I have some n00b questions though:

That camera seems to have an awful lot of bandwidth, what kind refresh is it running at? How long would a typical exposure be? Is it running “line-based” or “full frame”?

2x Nvidia A40 That computer has more ECC GDDR6 than I have SSD storage for my Linux desktop. Are you running “traditional” algorithms on there, or is this for using machine learning?

Also Microscope is a little bit of a misnomer when it basically requires it’s own room plus supporting infrastructure, isn’t it? :wink:

1 Like

Does your team participate in any of the CASP stuff?

1 Like

Just wanted to say thank you for an amazing post

It brought back memories of doing CFD on single core Pentiums at the turn of the millennium. It amazes me how much computing has progressed in 20 years.

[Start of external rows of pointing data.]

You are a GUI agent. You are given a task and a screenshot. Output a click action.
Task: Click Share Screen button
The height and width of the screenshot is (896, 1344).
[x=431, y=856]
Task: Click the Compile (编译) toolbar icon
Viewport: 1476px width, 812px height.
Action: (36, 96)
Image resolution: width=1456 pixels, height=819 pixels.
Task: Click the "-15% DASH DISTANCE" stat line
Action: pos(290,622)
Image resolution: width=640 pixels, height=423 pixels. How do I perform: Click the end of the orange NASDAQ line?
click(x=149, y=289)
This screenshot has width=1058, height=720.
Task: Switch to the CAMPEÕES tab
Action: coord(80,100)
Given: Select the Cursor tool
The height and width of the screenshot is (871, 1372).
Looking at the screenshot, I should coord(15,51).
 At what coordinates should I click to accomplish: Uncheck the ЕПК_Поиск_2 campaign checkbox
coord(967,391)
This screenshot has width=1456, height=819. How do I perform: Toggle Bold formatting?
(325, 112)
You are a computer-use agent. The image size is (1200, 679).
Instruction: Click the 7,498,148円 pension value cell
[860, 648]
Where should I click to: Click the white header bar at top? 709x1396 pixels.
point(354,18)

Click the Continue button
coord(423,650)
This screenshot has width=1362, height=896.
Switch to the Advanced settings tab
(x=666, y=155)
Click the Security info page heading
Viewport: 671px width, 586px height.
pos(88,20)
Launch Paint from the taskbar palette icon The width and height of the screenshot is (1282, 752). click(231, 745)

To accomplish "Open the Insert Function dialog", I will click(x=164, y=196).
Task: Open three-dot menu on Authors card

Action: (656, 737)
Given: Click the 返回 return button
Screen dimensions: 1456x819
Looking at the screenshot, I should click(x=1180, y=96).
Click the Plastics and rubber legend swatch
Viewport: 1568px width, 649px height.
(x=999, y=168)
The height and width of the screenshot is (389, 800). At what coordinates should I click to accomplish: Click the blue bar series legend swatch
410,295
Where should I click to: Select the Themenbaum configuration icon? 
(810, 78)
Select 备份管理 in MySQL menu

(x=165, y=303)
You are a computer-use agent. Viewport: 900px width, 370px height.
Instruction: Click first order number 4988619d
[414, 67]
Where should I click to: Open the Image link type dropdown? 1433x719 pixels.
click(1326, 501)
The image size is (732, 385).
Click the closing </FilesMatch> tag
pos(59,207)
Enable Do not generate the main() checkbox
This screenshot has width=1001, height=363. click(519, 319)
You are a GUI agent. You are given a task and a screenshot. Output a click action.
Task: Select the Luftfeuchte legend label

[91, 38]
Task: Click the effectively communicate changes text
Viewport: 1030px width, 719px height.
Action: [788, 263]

Good luck with the project!

1 Like

Pinned for a week because it’s cool

That is a damn impressive setup.
But then again, looking at small things is incredibly hard.

1 Like

Being a medicinal chemist myself, I absolutely love this post.

1 Like

This has to be one of the coolest things I’ve seen in a long time. Thank you so much for sharing!

1 Like

Coool!

Would it be possible to use liquid helium in this system? You mentioned the temperature being important for the stability.

This topic was automatically closed 273 days after the last reply. New replies are no longer allowed.